___ AUSGEWÄHLTER AUSZUG

Der zweite Teil des Abends ist mit Tschaikowskys Symphonie Nr. 5 in e-Moll einem absoluten Konzertsaal-Knüller gewidmet und straft in dieser besonderen Situation all jene Lügen, die vielleicht im Vorfeld noch daran gezweifelt hatten, ob ein so bekanntes und populäres Werk wohl das Rechte für ein Jugendorchester sein würde. Diese Fünfte als monumentales 50-minütiges Klanggemälde, als diffiziles Porträt eines Orchesters wird hier im Gegenteil zur Offenbarung dessen, was dieses Orchester zu leisten imstande ist, wenn es diese einzigartige Mischung aus russischer Schwermut und Lebensfreude, aus eingängigen lyrischen Themen und fetzigen Blech-Einwürfen wirklich so verinnerlicht hat, wie Christoph Eberle es den Musiker:innen wohl zu vermitteln imstande war: Als Kompetenzzentrum inmitten aller musikalischen Stürme.

______
___ DATENBLOCK

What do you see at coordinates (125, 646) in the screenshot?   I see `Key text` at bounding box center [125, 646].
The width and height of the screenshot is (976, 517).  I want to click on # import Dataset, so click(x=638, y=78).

______

• ERFORDERLICHE SCHRITTE
[A] Geben Sie den Abschnitt der Konzertkritik, der mit den Worten „Der zweite Teil“ beginnt und mit „aller musikalischen Stürme.“ schließt, erneut wieder. Tauschen Sie darin „Jugendorchester“ gegen „Nachwuchsorchester“ aus.
[B] Greifen Sie die Konzertkritik zu Tschaikowskys Fünfter nach ihrem letzten Satz auf und schreiben Sie sie weiter.

• ERGEBNISSE JE AUFGABE
[A]
Der zweite Teil des Abends ist mit Tschaikowskys Symphonie Nr. 5 in e-Moll einem absoluten Konzertsaal-Knüller gewidmet und straft in dieser besonderen Situation all jene Lügen, die vielleicht im Vorfeld noch daran gezweifelt hatten, ob ein so bekanntes und populäres Werk wohl das Rechte für ein Nachwuchsorchester sein würde. Diese Fünfte als monumentales 50-minütiges Klanggemälde, als diffiziles Porträt eines Orchesters wird hier im Gegenteil zur Offenbarung dessen, was dieses Orchester zu leisten imstande ist, wenn es diese einzigartige Mischung aus russischer Schwermut und Lebensfreude, aus eingängigen lyrischen Themen und fetzigen Blech-Einwürfen wirklich so verinnerlicht hat, wie Christoph Eberle es den Musiker:innen wohl zu vermitteln imstande war: Als Kompetenzzentrum inmitten aller musikalischen Stürme.

[B]
Großartig auch, wie überlegen die junge Franziska Bär das heikle Hornsolo im 2. Satz bewältigt und sich dafür am Schluss den Jubel des Publikums abholen kann. Aber auch ihre Kolleg:innen rundum in den Holzbläsern und im Blech, die bombensichere Paukistin und die 42-köpfige, unglaublich kompakt und klangschön aufspielende Streichergruppe zeigen sich hoch konzentriert, spielfreudig und in dosierter Emotionalität dem Werk durchaus gewachsen. Was will man mehr, als es Christoph Eberle tut: Im Beifallsorkan, der auch für ihn zu einer persönlichen Sternstunde wird, einfach den Walzer aus der Symphonie in Kurzfassung zu wiederholen. Für Gesprächsstoff beim Publikum ist anschließend gesorgt.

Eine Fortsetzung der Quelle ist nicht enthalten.